There do not seem to be any conspicuous and challenging yes-or-no questions that serve to indicate the direction in which the search for new results might begin,  but I have faith.  There is depth in the subject;  the trouble is that the surface has not been explored enough  to show where the deepest parts lie.
-- Paul Halmos, “A Glimpse into Hilbert Space”, in: T. L. Saaty, ed.  Lectures on Modern Mathematics, vol. I (1963), p. 17

He goes on:

From a certain point of view, the main problem of group theory is to decide when two groups are isomorphic, and the main problem of topology is to decide when two spaces are homeomorophic.
--  Paul Halmos, “A Glimpse into Hilbert Space”, in: T. L. Saaty, ed.  Lectures on Modern Mathematics, vol. I (1963), p. 18

In practice,  algebraists and topologists  usually focus on a different problematics;  but this analogy does suggest a research program for Hilbert space -- which, however turns out to be difficult to pursue in practice, since such questions are “usually too broad (and too vague) ever to arrive at a satisfactory solution."  We can picture the researcher sitting puzzled at his desk:

Special cases of the problem of unitary equivalence  can sometimes turn out to be rewarding;  it is usually hard to tell in advance  whether they will or not.
-- id., p. 19

Heuristic, rule-of-thumb, seat-of-the-pants  research programs:

The hope is that, if we know all about all invariant subspaces of many operators, we might get an insight into either the construction of an operator without any, or the proof that all operators have one.
--  Paul Halmos, “A Glimpse into Hilbert Space”, in: T. L. Saaty, ed.  Lectures on Modern Mathematics, vol. I (1963), p. 12

Topology in its full glory being intractable,

We associate with topological spaces and with continuous maps  certain algebraic objects, called topological invariants, under the hopeful assumption that algebra is easier than topology.  These invariants, in order to be useful, must be computable, which often is also just a hopeful assumption.
--Samuel Eilenberg, “Algebraic Topology”, in: T. L. Saaty, ed.  Lectures on Modern Mathematics, vol. I (1963), p. 101.

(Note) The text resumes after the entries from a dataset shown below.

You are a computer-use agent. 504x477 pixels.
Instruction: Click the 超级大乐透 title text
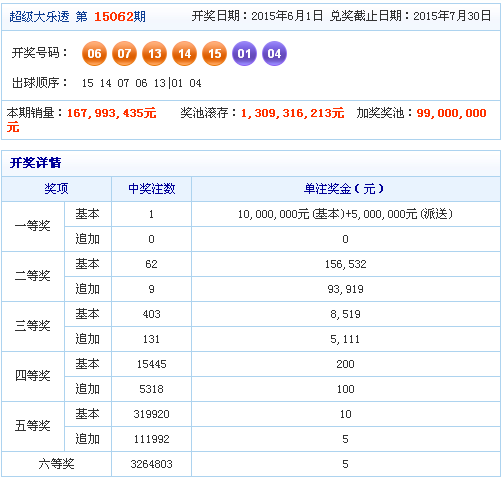pos(39,16)
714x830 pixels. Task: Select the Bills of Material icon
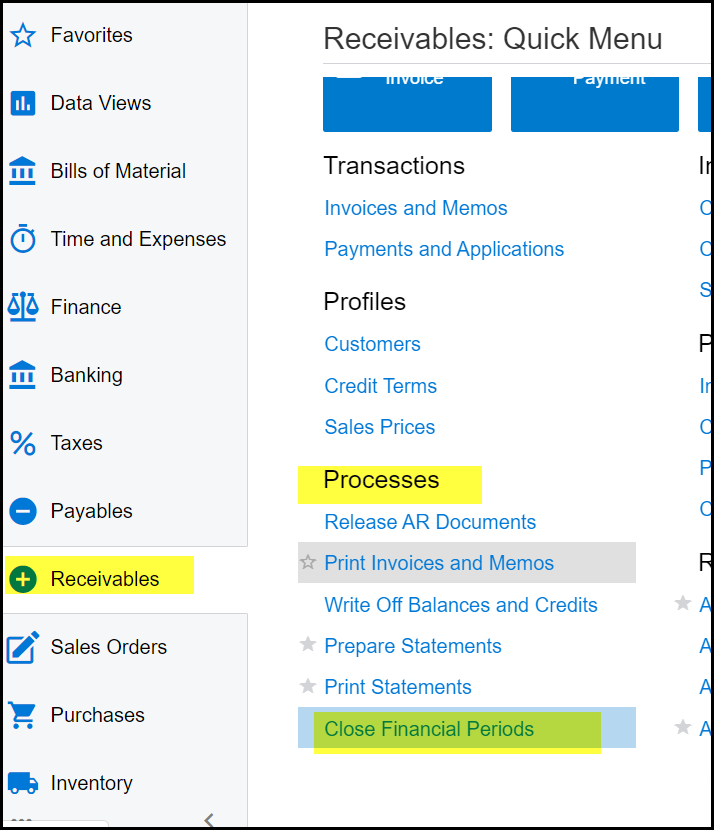(x=22, y=171)
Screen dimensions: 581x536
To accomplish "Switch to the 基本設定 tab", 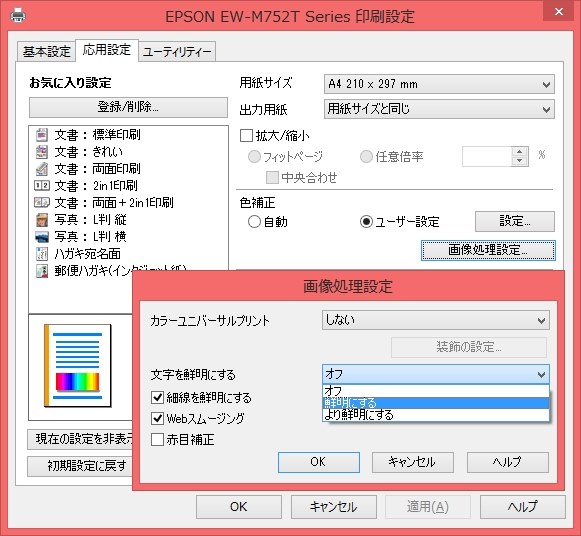I will 47,51.
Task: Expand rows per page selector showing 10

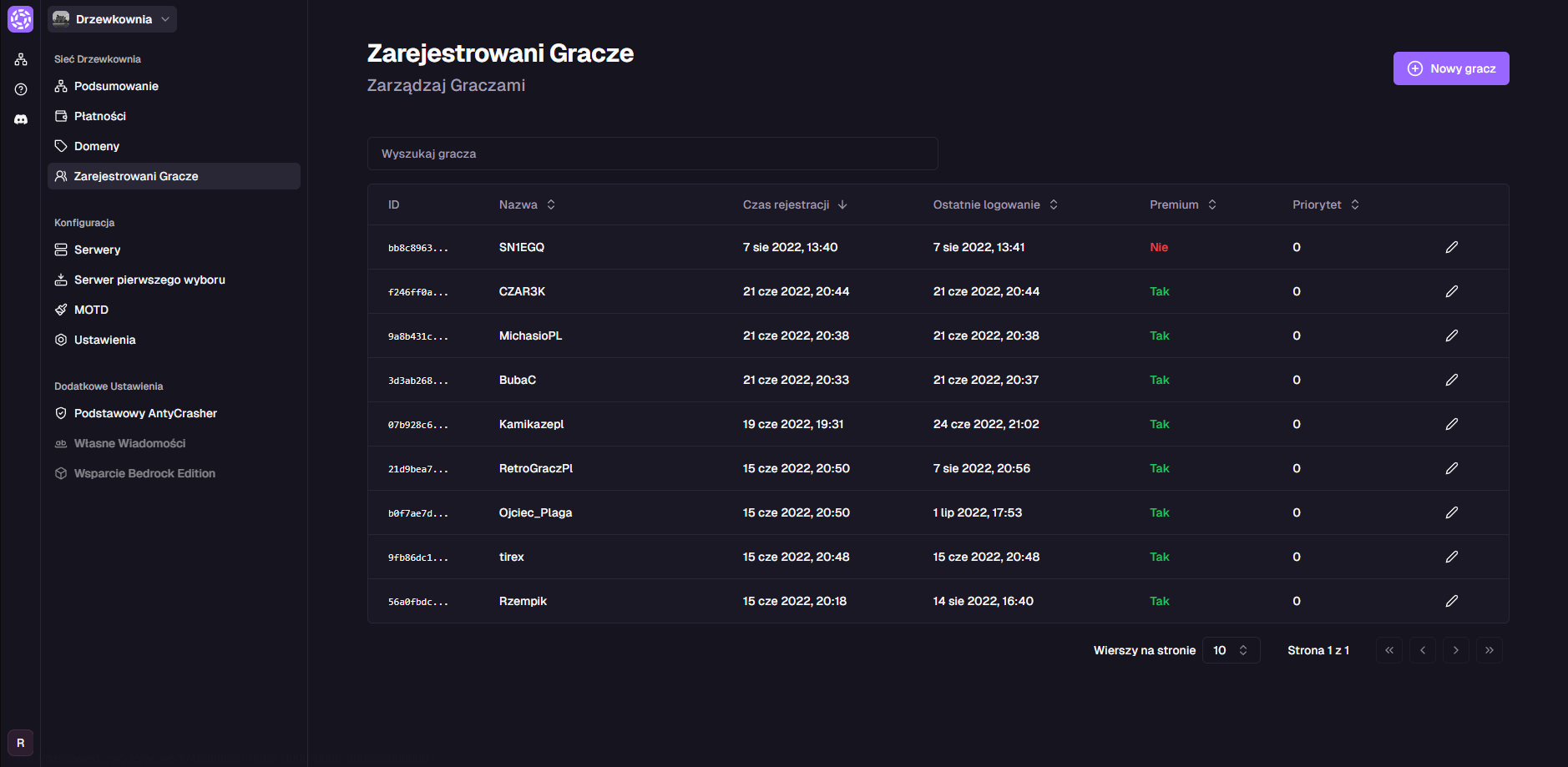Action: (1230, 650)
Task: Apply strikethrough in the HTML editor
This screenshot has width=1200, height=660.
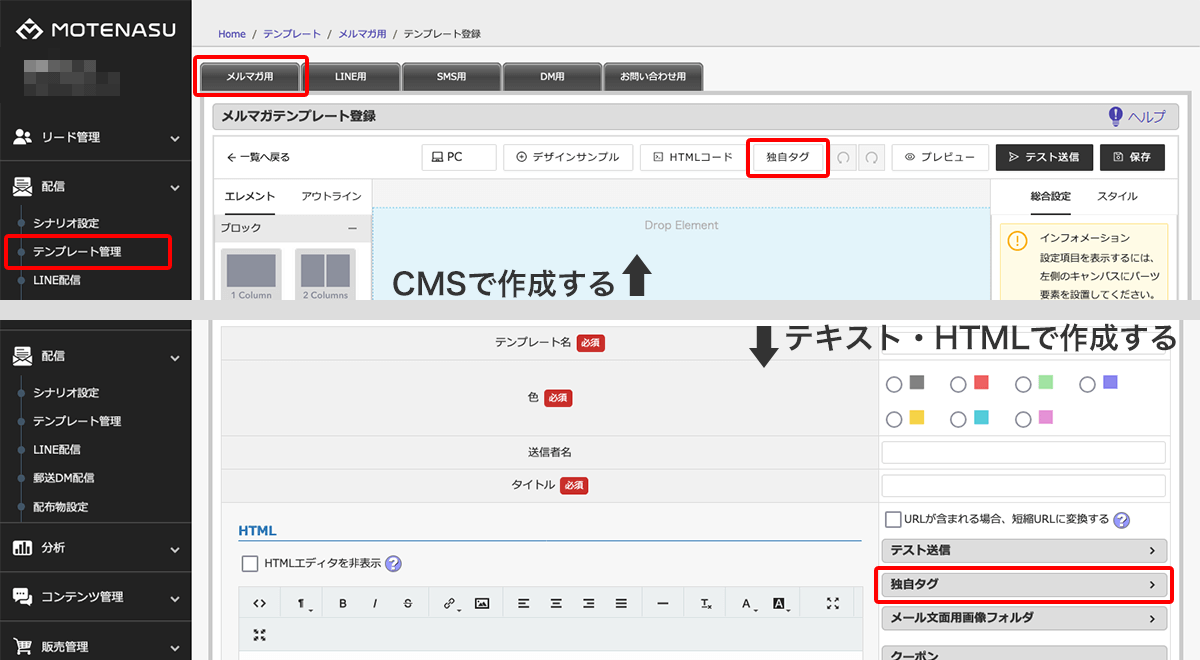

James Newman (The World of Mathematics, p. 2039) calls Hadamard's essay "entertaining ... but not very enlightening."

Weiteres zum Thema:
Above, we treated of the psychology of successful mathematical endeavor.   Another psychological problem is why, for humans, including professional mathematicians, mathematics is so darn hard.
For a fairly funny essay on the subject, click here:
Oligophrenia mathematica

From outside mathematics:

Aus den Mitteilungen einiger höchstproduktiven Menschen, wie Goethe und Helmholtz, erfahren wir doch eher, da das Wesentliche und Neue ihrer Schöpfungen  ihnen einfallsartig gegeben wurde, und fast fertig  zu ihrer Wahrnehmung kam.